WORK INSTRUCTIONS: Nothing in the entries may be dropped: restate them word for word.

Collected data entries:

__________

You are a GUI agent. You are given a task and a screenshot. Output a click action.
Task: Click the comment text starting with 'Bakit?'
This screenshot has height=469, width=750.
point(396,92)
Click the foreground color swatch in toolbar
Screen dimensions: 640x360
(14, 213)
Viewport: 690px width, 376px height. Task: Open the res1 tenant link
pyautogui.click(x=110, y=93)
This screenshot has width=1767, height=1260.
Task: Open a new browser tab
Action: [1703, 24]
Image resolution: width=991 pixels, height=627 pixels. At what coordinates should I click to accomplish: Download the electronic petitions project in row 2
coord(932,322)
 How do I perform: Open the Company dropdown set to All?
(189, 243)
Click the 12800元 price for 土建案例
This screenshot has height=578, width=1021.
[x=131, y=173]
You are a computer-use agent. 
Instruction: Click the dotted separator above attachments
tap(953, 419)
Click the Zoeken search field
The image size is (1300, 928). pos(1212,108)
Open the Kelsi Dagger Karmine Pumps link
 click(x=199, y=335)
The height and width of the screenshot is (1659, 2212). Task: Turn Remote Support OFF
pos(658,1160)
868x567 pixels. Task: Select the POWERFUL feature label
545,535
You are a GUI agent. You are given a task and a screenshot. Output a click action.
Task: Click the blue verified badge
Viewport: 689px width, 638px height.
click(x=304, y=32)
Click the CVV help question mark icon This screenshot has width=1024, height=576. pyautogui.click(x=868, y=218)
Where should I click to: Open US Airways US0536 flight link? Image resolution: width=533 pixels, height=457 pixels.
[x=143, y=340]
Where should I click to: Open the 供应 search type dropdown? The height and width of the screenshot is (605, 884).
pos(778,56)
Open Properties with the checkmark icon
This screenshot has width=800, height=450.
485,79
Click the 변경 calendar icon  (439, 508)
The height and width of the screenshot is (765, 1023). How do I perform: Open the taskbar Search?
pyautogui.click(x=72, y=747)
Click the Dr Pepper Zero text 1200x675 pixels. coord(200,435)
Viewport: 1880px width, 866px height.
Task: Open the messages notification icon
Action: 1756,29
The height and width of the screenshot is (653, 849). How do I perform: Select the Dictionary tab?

__________

RESPONSE FOR THIS EXERCISE:
You are a GUI agent. You are given a task and a screenshot. Output a click action.
Task: Click the comment text starting with 'Bakit?'
This screenshot has height=469, width=750.
point(396,92)
Click the foreground color swatch in toolbar
Screen dimensions: 640x360
(14, 213)
Viewport: 690px width, 376px height. Task: Open the res1 tenant link
pyautogui.click(x=110, y=93)
This screenshot has width=1767, height=1260.
Task: Open a new browser tab
Action: [1703, 24]
Image resolution: width=991 pixels, height=627 pixels. At what coordinates should I click to accomplish: Download the electronic petitions project in row 2
coord(932,322)
 How do I perform: Open the Company dropdown set to All?
(189, 243)
Click the 12800元 price for 土建案例
This screenshot has height=578, width=1021.
[x=131, y=173]
You are a computer-use agent. 
Instruction: Click the dotted separator above attachments
tap(953, 419)
Click the Zoeken search field
The image size is (1300, 928). pos(1212,108)
Open the Kelsi Dagger Karmine Pumps link
 click(x=199, y=335)
The height and width of the screenshot is (1659, 2212). Task: Turn Remote Support OFF
pos(658,1160)
868x567 pixels. Task: Select the POWERFUL feature label
545,535
You are a GUI agent. You are given a task and a screenshot. Output a click action.
Task: Click the blue verified badge
Viewport: 689px width, 638px height.
click(x=304, y=32)
Click the CVV help question mark icon This screenshot has width=1024, height=576. pyautogui.click(x=868, y=218)
Where should I click to: Open US Airways US0536 flight link? Image resolution: width=533 pixels, height=457 pixels.
[x=143, y=340]
Where should I click to: Open the 供应 search type dropdown? The height and width of the screenshot is (605, 884).
pos(778,56)
Open Properties with the checkmark icon
This screenshot has width=800, height=450.
485,79
Click the 변경 calendar icon  (439, 508)
The height and width of the screenshot is (765, 1023). How do I perform: Open the taskbar Search?
pyautogui.click(x=72, y=747)
Click the Dr Pepper Zero text 1200x675 pixels. coord(200,435)
Viewport: 1880px width, 866px height.
Task: Open the messages notification icon
Action: 1756,29
The height and width of the screenshot is (653, 849). How do I perform: Select the Dictionary tab?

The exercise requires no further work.